This dbt package generates queries based on metrics, introduced to dbt Core in v1.0. For more information on metrics, such as available calculation methods, properties, and other definition parameters, please reference the documentation linked above.
The tenets of dbt_metrics
, which should be considered during development, issues, and contributions, are:
- A metric value should be consistent everywhere that it is referenced
- We prefer generalized metrics with many dimensions over specific metrics with few dimensions
- It should be easier to use dbt’s metrics than it is to avoid them
- Organization and discoverability are as important as precision
- One-off models built to power metrics are an anti-pattern
Check dbt Hub for the latest installation instructions, or read the docs for more information on installing packages.
Include in your package.yml
packages:
- package: dbt-labs/metrics
version: [">=1.3.0", "<1.4.0"]
The adapaters that are currently supported in the dbt_metrics package are:
- Snowflake
- BigQuery
- Redshift
- Postgres
- Databricks
The calculate macro performs the metric aggregation and returns the dataset based on the specifications of the metric definition and the options selected in the macro. It can be accessed like any other macro:
select *
from {{ metrics.calculate(
metric('new_customers'),
grain='week',
dimensions=['plan', 'country'],
secondary_calculations=[
metrics.period_over_period(comparison_strategy="ratio", interval=1, alias="pop_1wk"),
metrics.period_over_period(comparison_strategy="difference", interval=1),
metrics.period_to_date(aggregate="average", period="month", alias="this_month_average"),
metrics.period_to_date(aggregate="sum", period="year"),
metrics.rolling(aggregate="average", interval=4, alias="avg_past_4wks"),
metrics.rolling(aggregate="min", interval=4)
],
start_date='2022-01-01',
end_date='2022-12-31',
where="some_column='filter_value'"
) }}
If no grain
is provided to the macro in the query then the dataset returned will not be time-bound.
start_date
and end_date
are optional. When not provided, the spine will span all dates from oldest to newest in the metric's dataset. This default is likely to be correct in most cases, but you can use the arguments to either narrow the resulting table or expand it (e.g. if there was no new customers until 3 January but you want to include the first two days as well). Both values are inclusive.

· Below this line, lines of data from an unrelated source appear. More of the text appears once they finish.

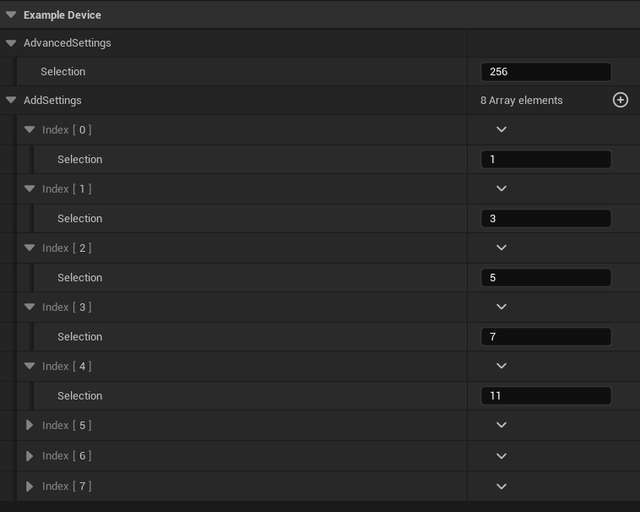Click Index 2 Selection field showing 5

[545, 278]
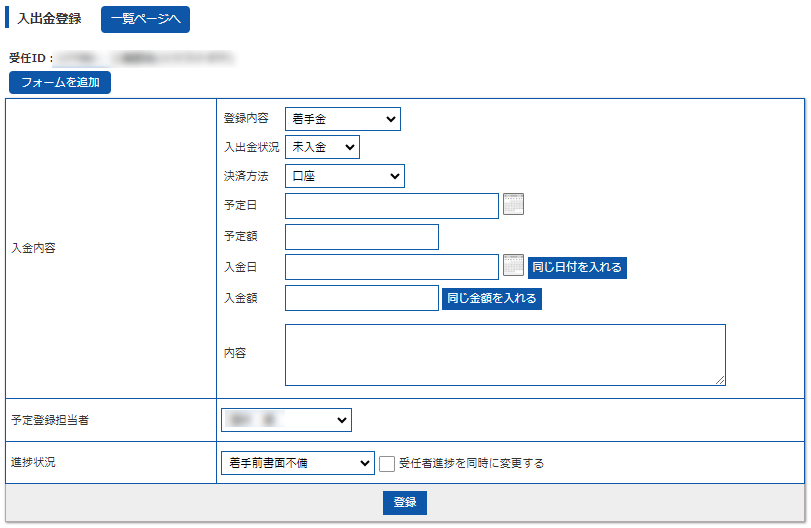Screen dimensions: 811x528
Task: Enable 受任者進捗を同時に変更する checkbox
Action: coord(387,463)
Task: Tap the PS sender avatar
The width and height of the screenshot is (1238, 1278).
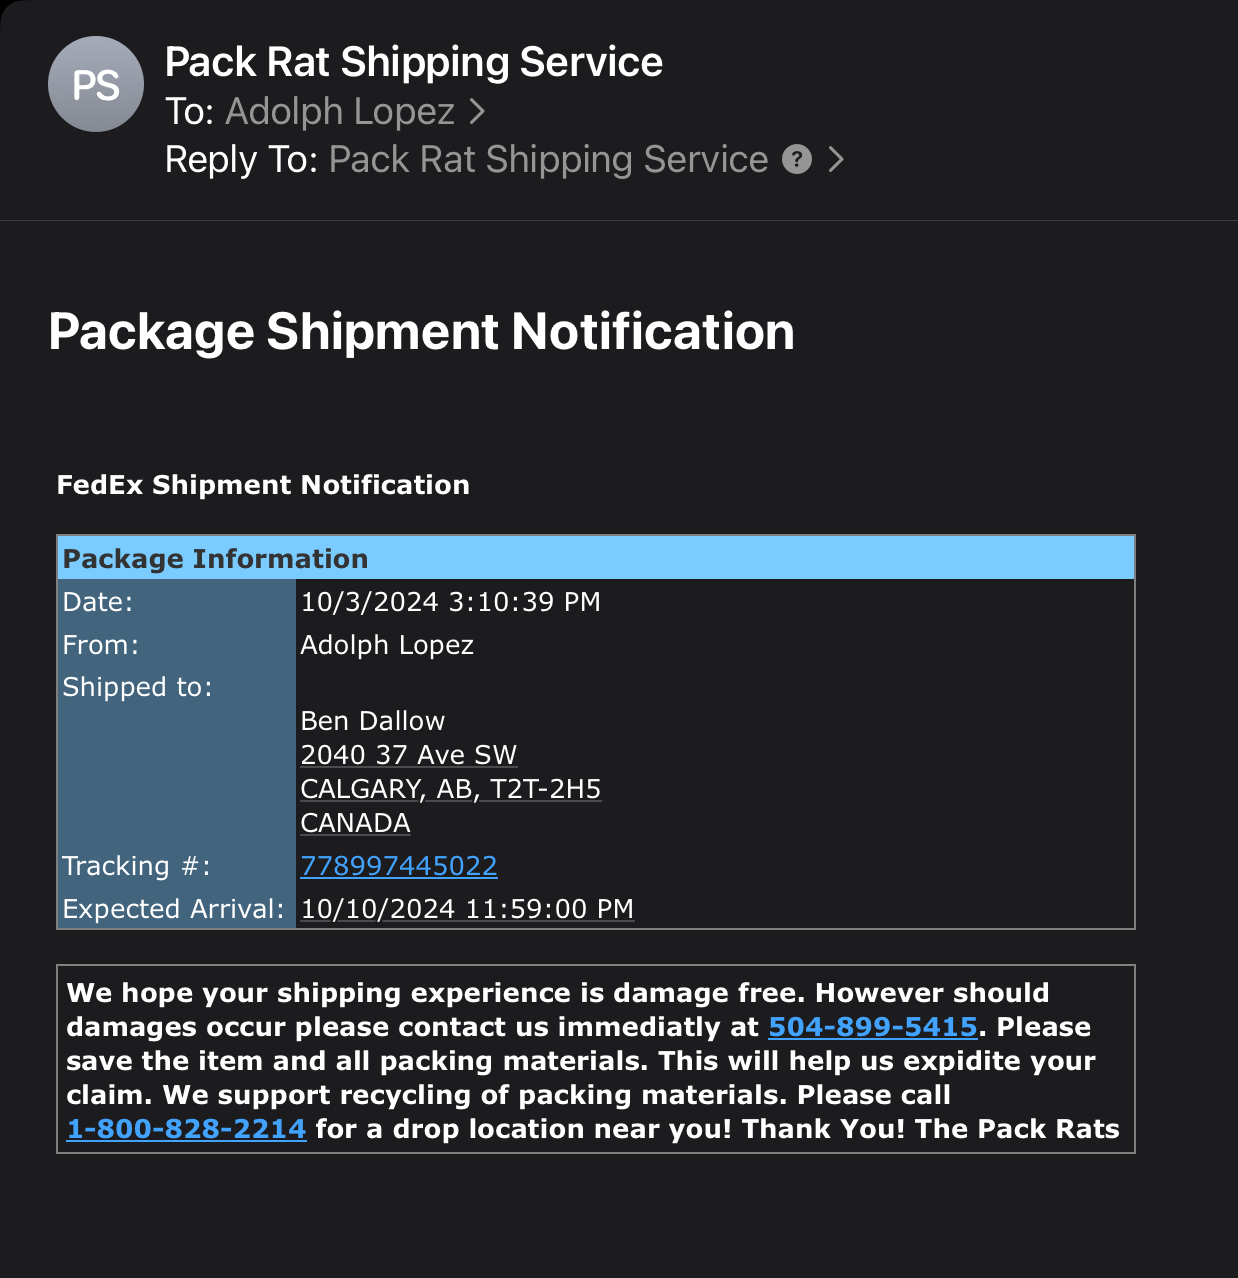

Input | Example | Description | Required |
---|---|---|---|
metric_list | metric('some_metric') , [metric('some_metric') ,metric('some_other_metric') ] |
The metric(s) to be queried by the macro. If multiple metrics required, provide in list format. | Required |
grain | day , week , month |
The time grain that the metric will be aggregated to in the returned dataset | Optional |
dimensions | [plan , country , some_predefined_dimension_name |
The dimensions you want the metric to be aggregated by in the returned dataset | Optional |
start_date | 2022-01-01 |
Limits the date range of data used in the metric calculation by not querying data before this date | Optional |
end_date | 2022-12-31 |
Limits the date range of data used in the metric claculation by not querying data after this date | Optional |
where | plan='paying_customer' |
A sql statment, or series of sql statements, that alter the final CTE in the generated sql. Most often used to limit the data to specific values of dimensions provided | Optional |
There are times when you want to test what a metric might look like before defining it in your project. In these cases you should use the develop
metric, which allows you to provide a single metric in a contained yml in order to simulate what the metric might loook like if defined in your project.
{% set my_metric_yml -%}
{% raw %}
metrics:
- name: develop_metric
model: ref('fact_orders')
label: Total Discount ($)
timestamp: order_date
time_grains: [day, week, month]
calculation_method: average
expression: discount_total
dimensions:
- had_discount
- order_country
{% endraw %}
{%- endset %}
select *
from {{ metrics.develop(
develop_yml=my_metric_yml,
metric_list=['develop_metric']
grain='month'
)
}}
Input | Example | Description | Required |
---|---|---|---|
metric_list | ('some_metric') , [('some_metric') ,('some_other_metric') ] |
The metric(s) to be queried by the macro. If multiple metrics required, provide in list format. Do not provide in metric('name) format as that triggers dbt parsing for metric that doesn't exist. Just provide the name of the metric. |
Required |
grain | day , week , month |
The time grain that the metric will be aggregated to in the returned dataset | Optional |
dimensions | [plan , country , some_predefined_dimension_name |
The dimensions you want the metric to be aggregated by in the returned dataset | Optional |
start_date | 2022-01-01 |
Limits the date range of data used in the metric calculation by not querying data before this date | Optional |
end_date | 2022-12-31 |
Limits the date range of data used in the metric claculation by not querying data after this date | Optional |
where | plan='paying_customer' |
A sql statment, or series of sql statements, that alter the final CTE in the generated sql. Most often used to limit the data to specific values of dimensions provided | Optional |
If you have a more complicated use case that you are interested in testing, the develop macro also supports this behavior. The only caveat is that you must include the raw tags for any provided metric yml that contains a derived metric. Example below:
{% set my_metric_yml -%}
{% raw %}
metrics:
- name: develop_metric
model: ref('fact_orders')
label: Total Discount ($)
timestamp: order_date
time_grains: [day, week, month]
calculation_method: average
expression: discount_total
dimensions:
- had_discount
- order_country
- name: derived_metric
label: Total Discount ($)
timestamp: order_date
time_grains: [day, week, month]
calculation_method: derived
expression: "{{ metric('develop_metric') }} - 1 "
dimensions:
- had_discount
- order_country
- name: some_other_metric_not_using
label: Total Discount ($)
timestamp: order_date
time_grains: [day, week, month]
calculation_method: derived
expression: "{{ metric('derived_metric') }} - 1 "
dimensions:
- had_discount
- order_country
{% endraw %}
{%- endset %}
select *
from {{ metrics.develop(
develop_yml=my_metric_yml,
metric_list=['derived_metric']
grain='month'
)
}}
The above example will return a dataset that contains the metric provided in the metric list (derived_metric
) and the parent metric (develop_metric
). It will not contain some_other_metric_not_using
as it is not designated in the metric list or a parent of the metrics included.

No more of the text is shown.